The Dakota Access Pipeline is an appealing proposal. You say that it will create new jobs, make shipments easier, help us become independent of foreign oil and close the gap between production and demand. You say that the protests are unfounded. You have done your science, your research, your feasibility studies and you say the potential environmental concerns are baseless.

But did you ask the Sioux if you could squat on their land?

You saw dollar bills but they saw the graves of grandma and grandpa, their great grandma and great grandpa being destroyed. You wouldn’t run pipes across the land where your grandmother was buried, so why here? Because it is convenient and economical? The destruction of history and culture is convenient and economical? Or maybe certain lives matter more than others.

What will it take to get you to listen?

standing rock reservation.png
(Photo courtesy of Wikipedia)

 

Will it take another white, millennial actress who has chosen to exercise her privilege and position to force you to pause and reflect? Which voice is louder: the collection of tribes, or a Hollywood starlet? When she says something, you listen, but when entire communities come together in protest, you send in the guard. Here is the proof: a voice, isn’t a voice, isn’t a voice, isn’t a voice. But look at what she did, she got the nation to listen — now listen to the collective.

You think you can use the same tactics that have been used for hundreds of years: silence the opposition, especially if the opposition is dark and Native and bothersome. You care more about economic advancement and the smooth golden lining of your bank accounts than culture and the environment. If there was a spill, the water, the land, the reservation, the livelihood of many would be destroyed.

Or was that the point? Another marginalization, another aggression, another moment of neglect?
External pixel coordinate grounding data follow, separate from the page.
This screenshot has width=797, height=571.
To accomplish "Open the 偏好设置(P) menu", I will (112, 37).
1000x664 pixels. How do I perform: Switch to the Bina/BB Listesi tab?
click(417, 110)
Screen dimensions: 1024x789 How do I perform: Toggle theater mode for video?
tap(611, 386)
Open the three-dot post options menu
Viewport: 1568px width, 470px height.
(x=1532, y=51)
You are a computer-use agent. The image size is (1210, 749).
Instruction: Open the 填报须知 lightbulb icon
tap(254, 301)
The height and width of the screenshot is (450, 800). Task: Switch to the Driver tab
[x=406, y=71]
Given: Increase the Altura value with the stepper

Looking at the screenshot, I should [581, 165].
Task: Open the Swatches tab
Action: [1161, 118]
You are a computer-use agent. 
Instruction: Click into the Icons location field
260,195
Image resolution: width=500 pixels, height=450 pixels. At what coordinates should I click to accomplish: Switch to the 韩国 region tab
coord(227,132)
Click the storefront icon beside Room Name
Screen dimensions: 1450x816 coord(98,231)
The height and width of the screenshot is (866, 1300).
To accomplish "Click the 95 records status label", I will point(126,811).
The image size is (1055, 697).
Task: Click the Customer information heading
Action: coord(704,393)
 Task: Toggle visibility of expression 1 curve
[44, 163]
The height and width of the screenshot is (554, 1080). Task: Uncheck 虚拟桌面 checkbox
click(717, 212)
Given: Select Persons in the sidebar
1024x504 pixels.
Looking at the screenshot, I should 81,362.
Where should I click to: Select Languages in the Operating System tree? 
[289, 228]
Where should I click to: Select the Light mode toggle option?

You ask, what can we do to silence these voices? Why can’t they understand that big business is the future and this pipeline is already 60% complete? You say that this will introduce thousands of new jobs, span 1,200 miles, connect Bakken and Three Forks in North Dakota to Patoka, Illinois. The taxes have increased on ground transportation so let’s build a long, beautiful pipeline. It will make our lives easier. Forget about the protesters.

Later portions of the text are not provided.